* [What is being asked]:
Copy all entries verbatim and keep any pictures out of the copy.

[Stored items]

⁂

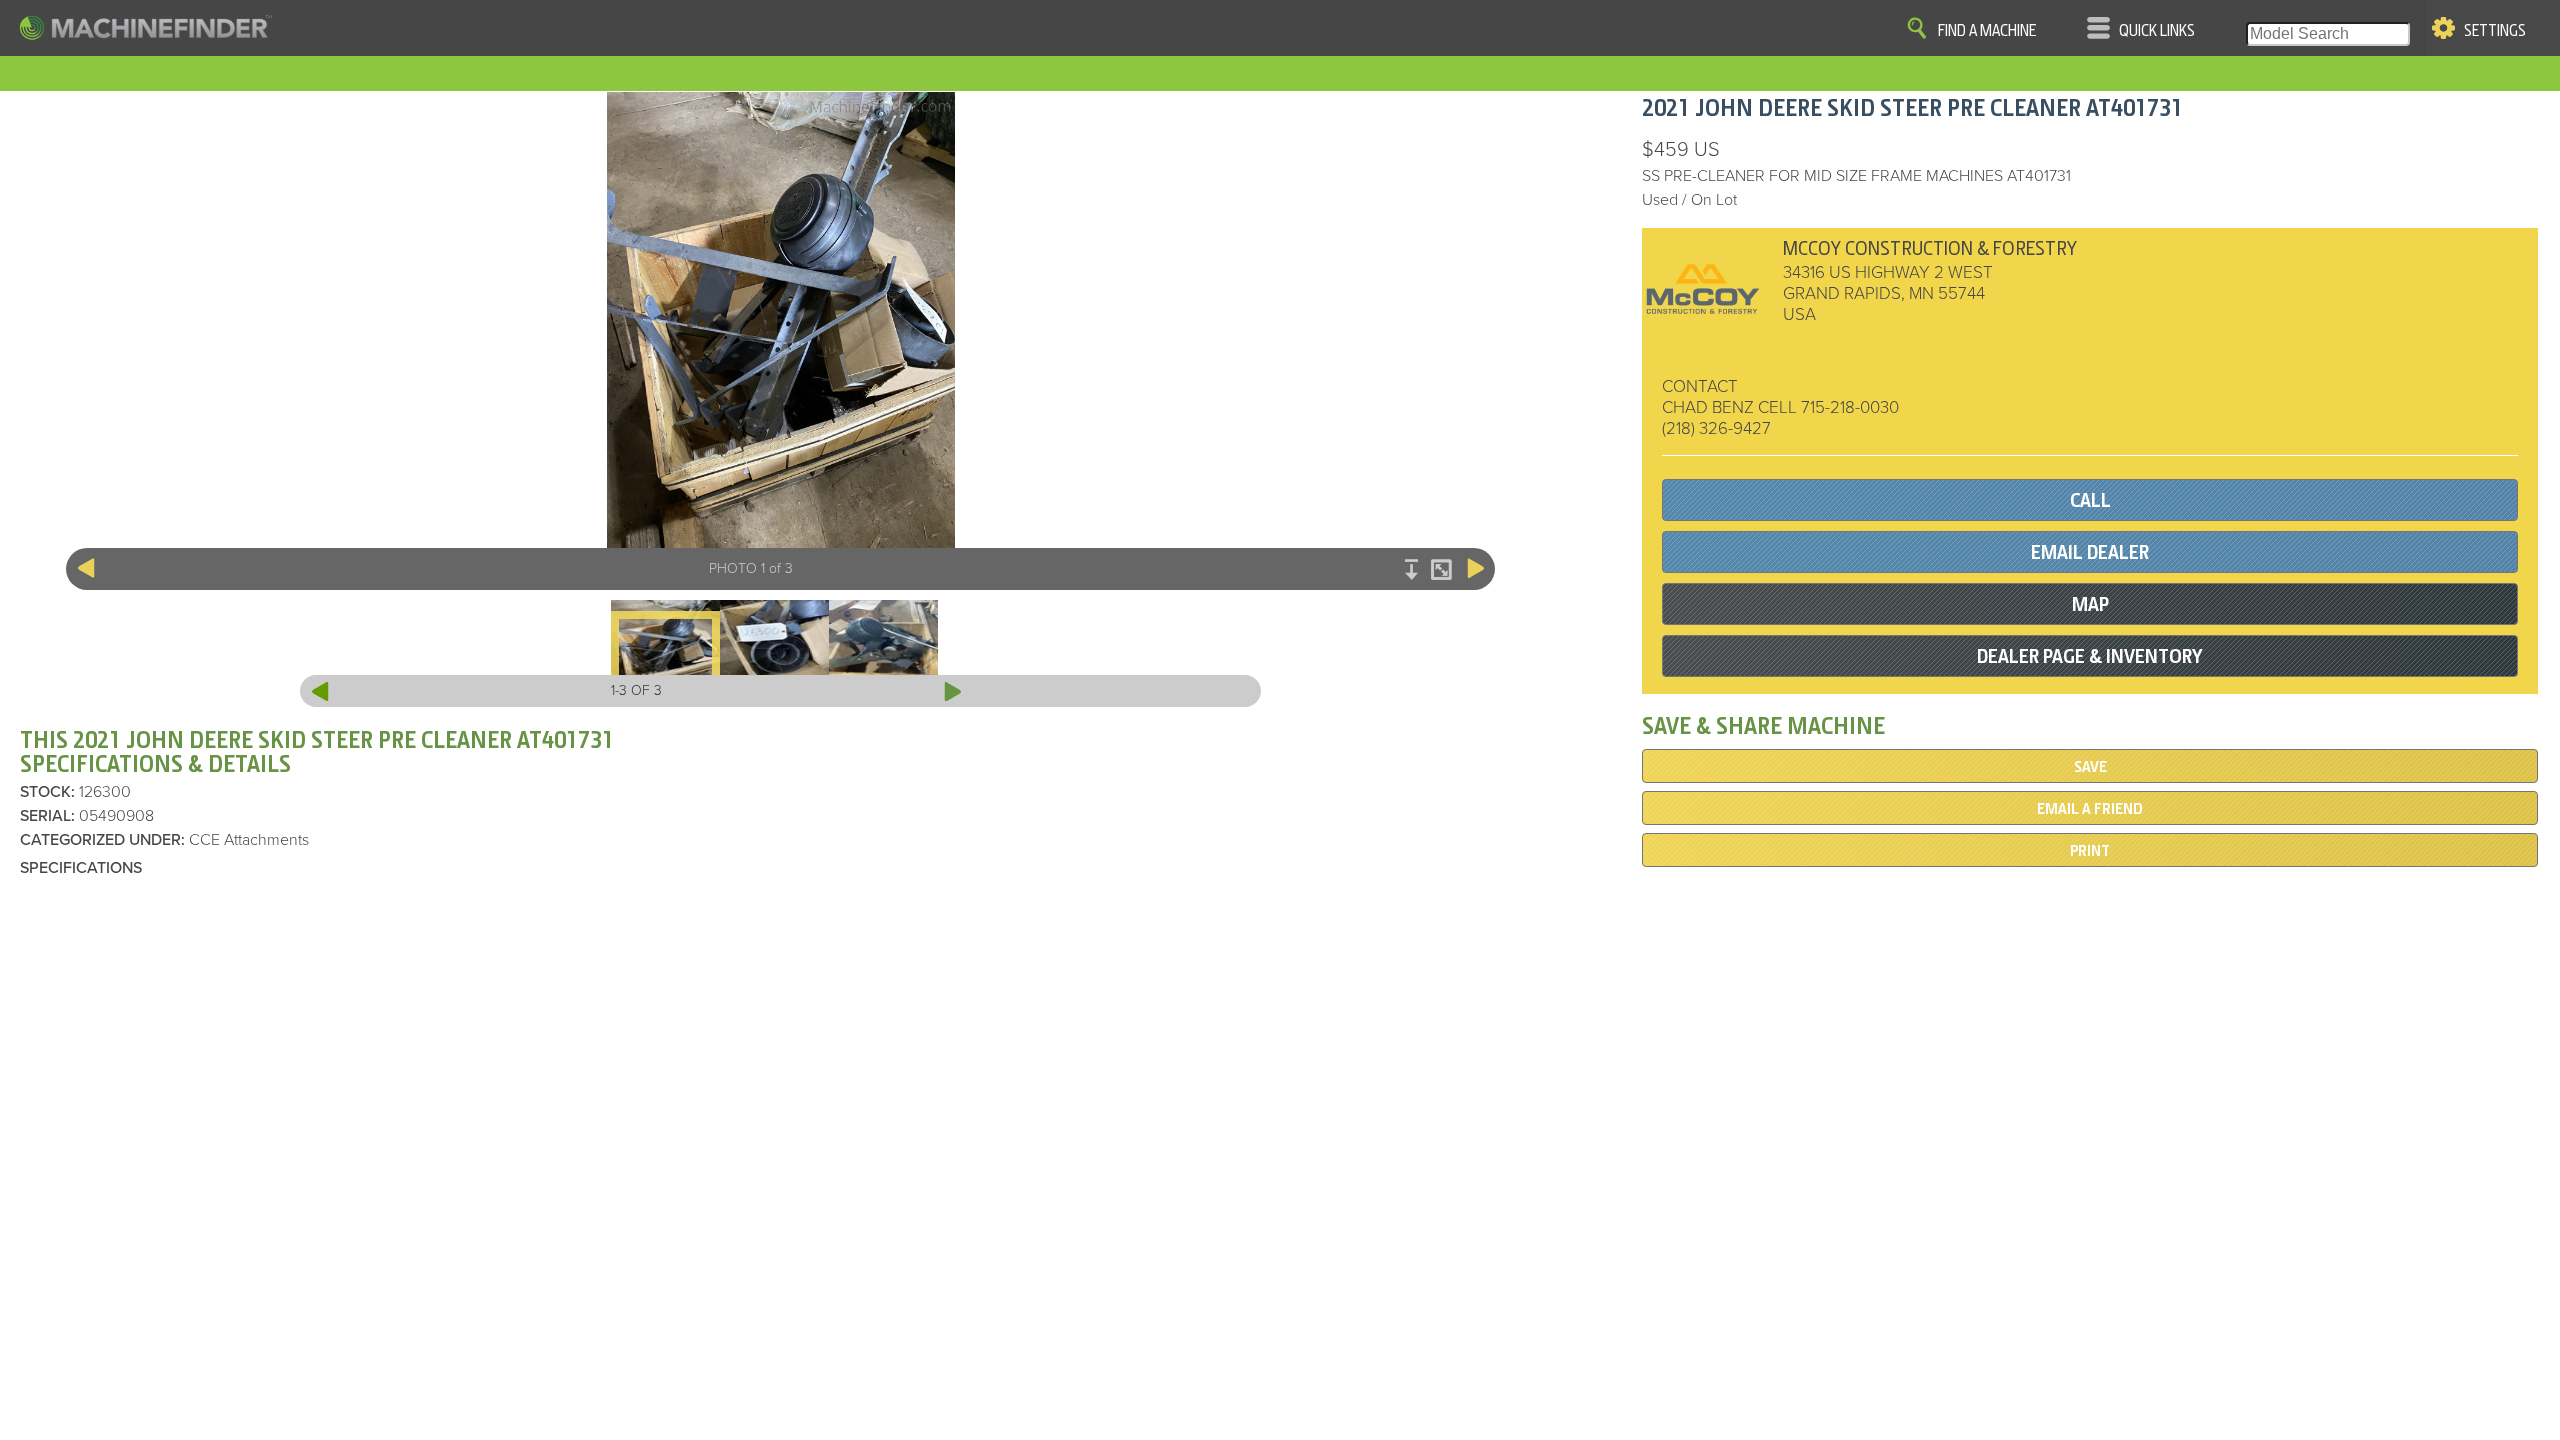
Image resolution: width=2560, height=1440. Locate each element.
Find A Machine (1987, 31)
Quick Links (2157, 31)
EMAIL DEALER (2090, 552)
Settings (2495, 31)
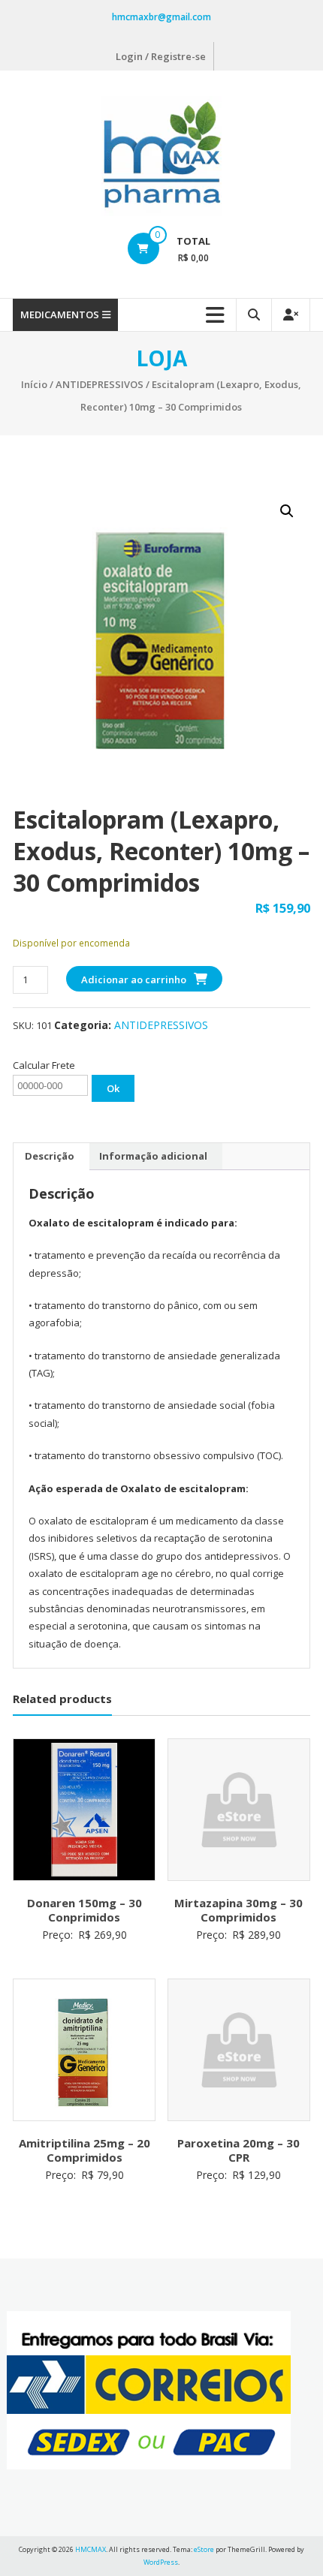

⁂

* [Output]:
Image resolution: width=2560, height=1440. Locate each element.
Find A Machine (1987, 31)
Quick Links (2157, 31)
EMAIL DEALER (2090, 552)
Settings (2495, 31)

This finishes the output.